I read quite a bit of the help file and I’m not feeling real confident about ever having to use these backups within a UEFI firmware.  The only purpose for backing up is a disk or a system failure which require new hardware.  From what I can tell your chances of succeeding recovering a backup to different hardware are kind of slim.  I hope I’m misunderstanding that part.

 

Thanks for all the suggestions.

Dan,  recovery to other hardware (especially when in the same system) is very much indeed possible.  It's the different bios settings and configurations that usually gets people stuck as each manufactuer bios has different settings, options and features and may initially prevent a restore to a new system (like having secure boot turned on, preventing an external drive like Acronis recovery from loading... the older system being Legacy/MBR by default, but the new one being UEFI/GPT by default...  if the new system supports legacy you'd have to enable that first).  
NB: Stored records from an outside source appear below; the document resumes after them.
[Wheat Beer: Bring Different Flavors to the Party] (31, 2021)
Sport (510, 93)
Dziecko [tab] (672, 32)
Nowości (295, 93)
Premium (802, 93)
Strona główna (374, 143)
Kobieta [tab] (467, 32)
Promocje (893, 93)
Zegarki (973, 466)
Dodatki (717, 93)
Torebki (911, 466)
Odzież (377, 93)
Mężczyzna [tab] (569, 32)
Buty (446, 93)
Of course, before a major failure, it's always a good idea to test a restore.  I would invest in a spare hard drive (if you don't have one already).  Pull the original, install the spare and restore to the spare and see how it goes - should be fine on the same hardware.  You can then return to your original drive.

On a new system (new motherboard), it should still work, however, 1) you have to get all of the bios settings right  and 2) you may have to run Universal Restore if it BSOD's at first boot due to inompatible or missing drivers.  We used ATIH and Acronis snap deploy at work and deploy several computers a week (most with different hardware, but from the same base image) and have had a ton of success with this product.  Every time we get a new type of hardware though, it's usually just a matter of getting the bios configured correctly to allow the image restore process to work.   

For now, try to do some recovery tests of your own, using the offline bootable recovery media and a spare hard drive to learn the process and build up your confidence with the process so that you're prepared for a real-world recovery scenario.